## CONSIGNE:
Résume en deux phrases le texte sur Pompée en Afrique.

## TEXTE:
--------
POMPEE ACHEVE LES MARIANISTES

L'année précédente, le Sénat ayant appris que Pompée avait rapidement pacifié la Sicile, il lui confia la mission de poursuivre Ahenobarbus en Afrique, car là-bas, la résistance à Sylla s'organisait. Gnaeus Domitius Ahenobarbus, l'autre beau-fils de Cinna, avait 30 000 soldats avec lui et s'était établit dans un camp près de Carthage. En outre, Ahenobarbus avait réussit à soulever les peuples d'Afrique du Nord contre Sylla. Les Numides avaient détrônés leurs rois Hiempsal et Massinissa, Amis et Alliés du Peuple Romain, et mit sur le trône Hiarbas. Pompée débarqua en Afrique avec à sa disposition prêt de 800 navires et six légions. Puis, il s'installa son camp à Carthage. A peine débarqué, 7 000 soldats quittèrent Ahenobarbus pour rejoindre Pompée. Pompée passa rapidement à l'offensive contre Ahenobarbus. Un jour, à la faveur d'un orage, et alors qu'Ahenobarbus donnait à ses troupes l'ordre de se retirer, Pompée fit charger ses légionnaires qui tuèrent 18 000 soldats ennemis. Pompée fut proclamé imperator par ses troupes. Il mit la main sur Domitius Ahenobarbus, lui lut l'édit de proscription, procéda à son exécution et envoya sa tête à Sylla.
--------
Enregistrements tirés d'une collection:
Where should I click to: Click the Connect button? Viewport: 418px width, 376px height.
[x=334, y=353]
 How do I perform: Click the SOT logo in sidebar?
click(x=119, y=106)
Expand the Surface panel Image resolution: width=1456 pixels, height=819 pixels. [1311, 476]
--------
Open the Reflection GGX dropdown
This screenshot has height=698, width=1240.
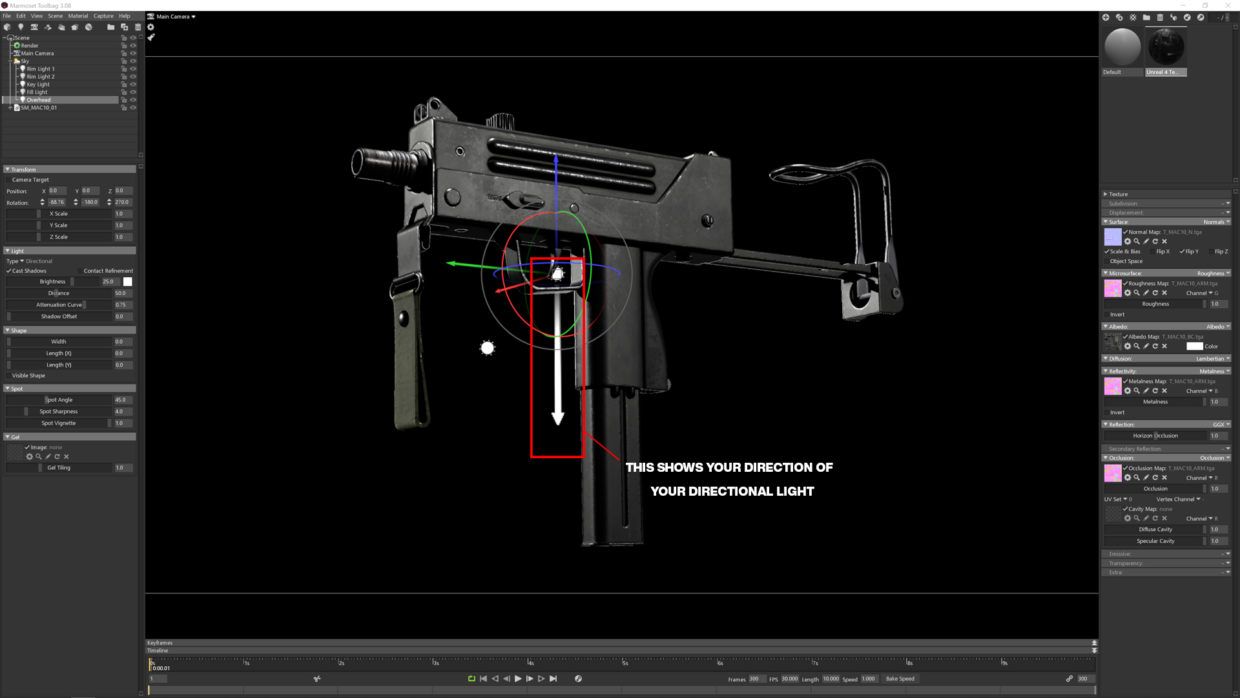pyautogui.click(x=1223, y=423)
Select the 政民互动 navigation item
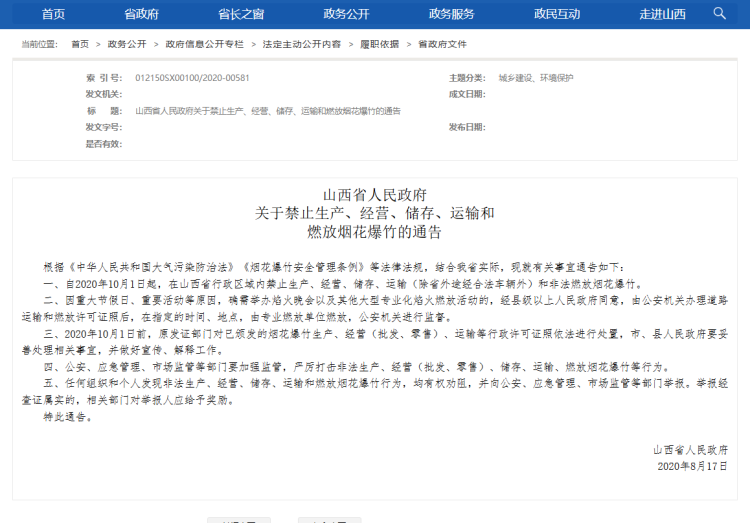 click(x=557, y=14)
--------
## BONNE RÉPONSE:
Chargé par le Sénat de poursuivre en Afrique Ahenobarbus, qui était installé près de Carthage avec 30 000 soldats et avait soulevé les peuples d'Afrique du Nord contre Sylla, Pompée y débarqua avec près de 800 navires et six légions, et 7 000 soldats quittèrent aussitôt Ahenobarbus pour le rejoindre. Profitant d'un orage, il fit charger ses légionnaires, qui tuèrent 18 000 ennemis, puis, proclamé imperator par ses troupes, il captura Ahenobarbus, le fit exécuter et envoya sa tête à Sylla.